Foi quando eu chegar.

Acordei muito cedo hoje, antes das 5h, sem despertador, depois de alguns minutos meu celular vibrou. Lembrei das mensagens que trocamos naquela primeira semana, da competição de quem acordava mais cedo, do "acordei e pensei em você" que estava implícito nela. Foi no mês passado, mas parece que vidas inteiras se passaram desde então. Eu sorri um sorriso doce de saudade e escrevendo essas palavras correm lágrimas no meu rosto por um amor que ensaiou acontecer. Espero animada por uma estréia.

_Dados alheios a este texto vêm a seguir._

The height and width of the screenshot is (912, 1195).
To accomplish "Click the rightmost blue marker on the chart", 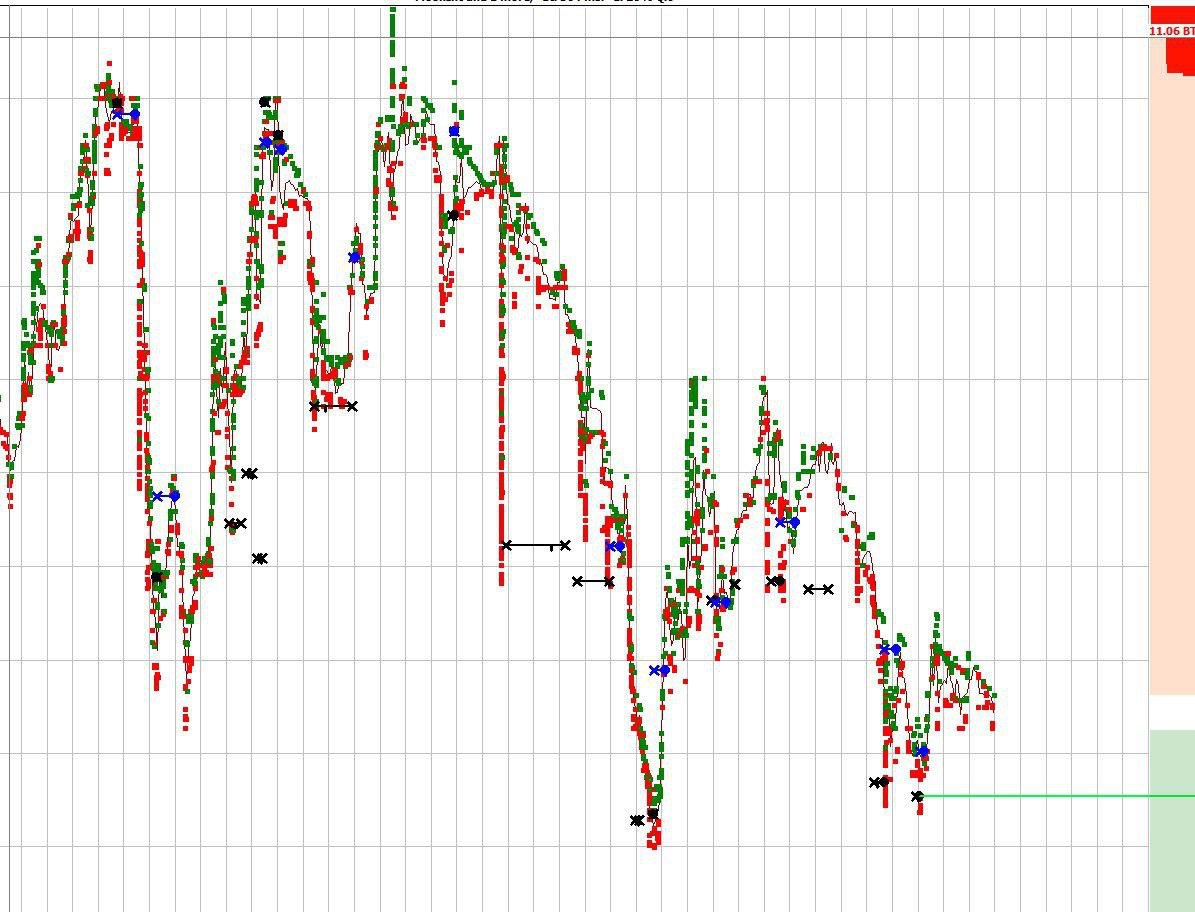I will point(923,751).
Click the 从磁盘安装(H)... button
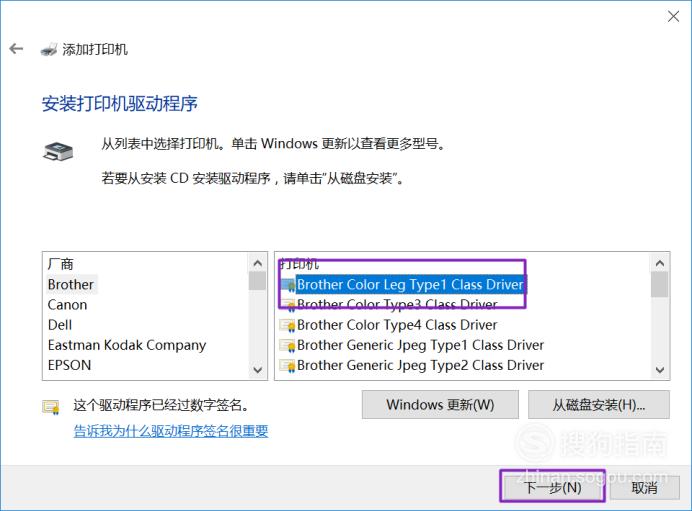692x511 pixels. point(599,405)
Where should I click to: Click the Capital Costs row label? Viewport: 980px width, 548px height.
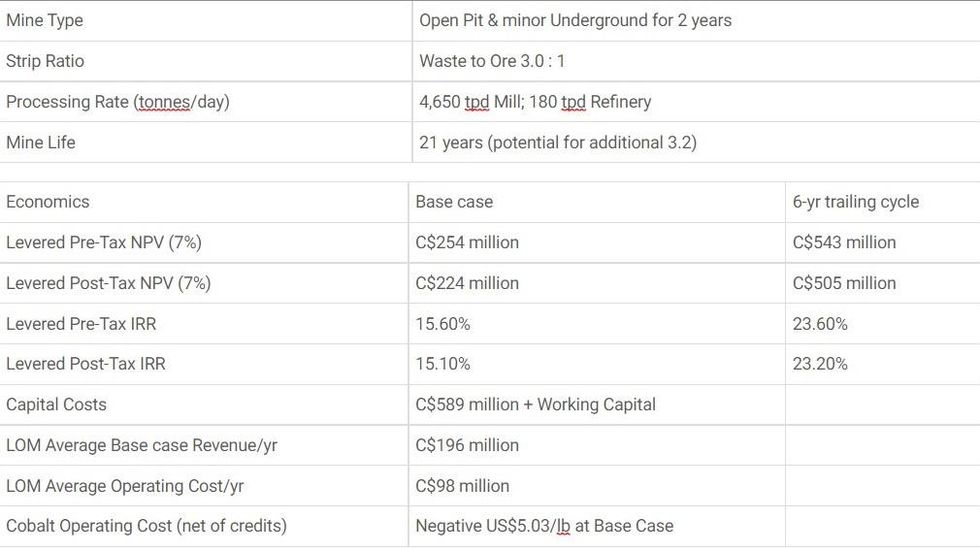click(56, 405)
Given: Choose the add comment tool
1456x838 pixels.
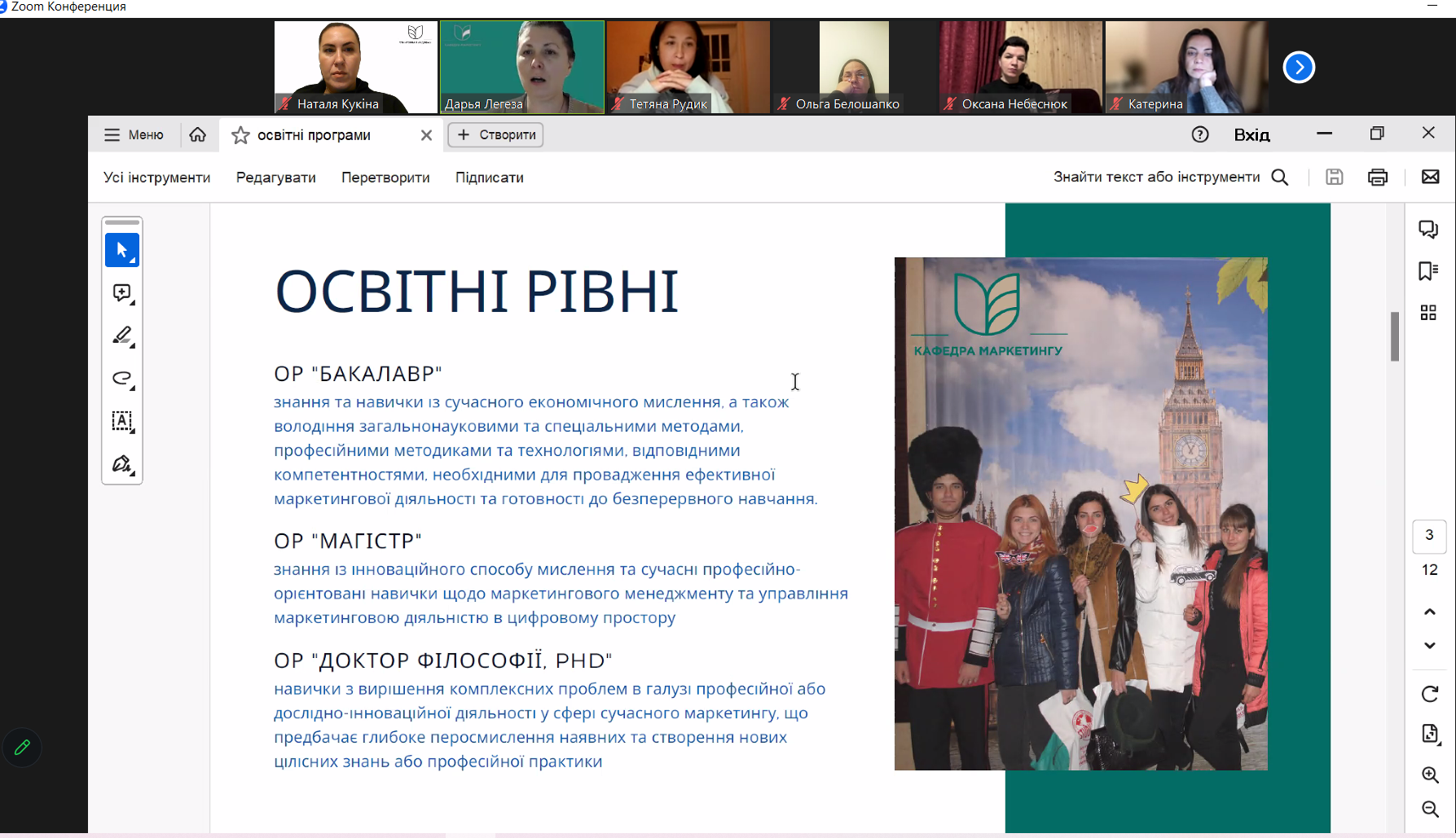Looking at the screenshot, I should [121, 293].
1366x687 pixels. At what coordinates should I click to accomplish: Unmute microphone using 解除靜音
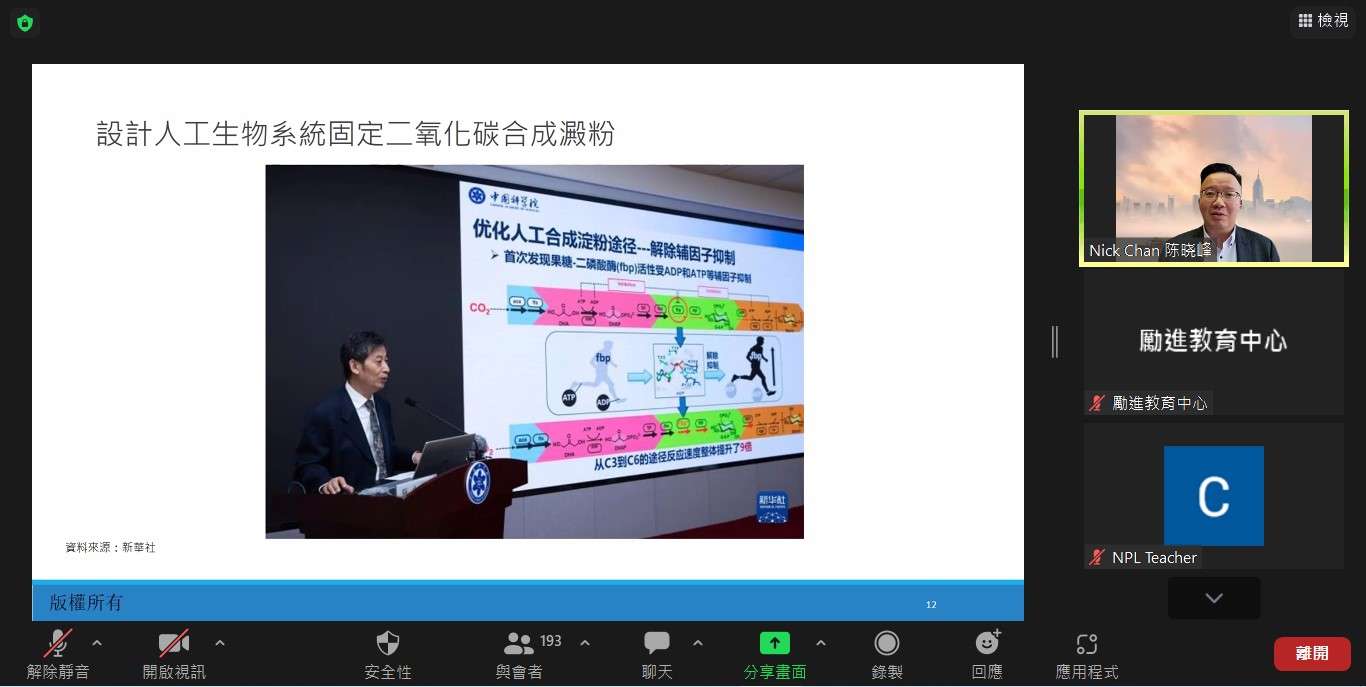coord(58,643)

quarta-feira, 2 de outubro de 2024

Duplipensamento

Das coisas da vida, sempre tive predileção pelas palavras, a maior idolatria. Na leitura ou na escrita, na música, nos filmes, no teatro, pra mim sempre foi sobre palavras. Dizer palavras, ouvir palavras, sussurar vidas e vidas de declarações de amor e ódio, tratados inteiros de prestidigitação da dor, manuais de como viver em paz. Tantas vezes me salvaram de mim e de me deixar corroer pela acidez da vida que me agarro a elas como paraquedas. São, pra mim, tão sagradas que pareço empalidecer ao ter agora que aceitar que tantas vezes me enganaram e construíram castelos de nuvens nos meus pensamentos e no meu peito. Daí passa um vento, e tanto se desfaz, e eu fico alí, apegada às palavras, repetindo que não é possível. Mas é possível,  é verdade, que a crueza do mundo se mostra muitas vezes sem som, sem letra, numa ação afiada e pontiaguda rasgando o peito de ponta a ponta. Choro assumir que tanto é dito por covardia, por malícia ou por desdém. É como se desvelasse uma verdade escondida bem debaixo do meu nariz a vida inteira, como finalmente achar a cicatriz de vacina que quase não se vê no meu braço direito. Não estou imune às palavras, sinto como criança que ouve histórias sobre um mundo fantástico e acredita violentamente, não acredito é na mentira. Como será possível que tanta mentira se diga, e como não seria possível que se dissesse, se eu mesma já menti? Duplipensamento. Prego peças em mim mesma, como a piada de mau gosto do tempo e do som, da fúria. Nada concluo, fico em suspenso, que é mesmo isso que escrevo? Verdade ou mentira? Que é isso que leio e ouço e digo?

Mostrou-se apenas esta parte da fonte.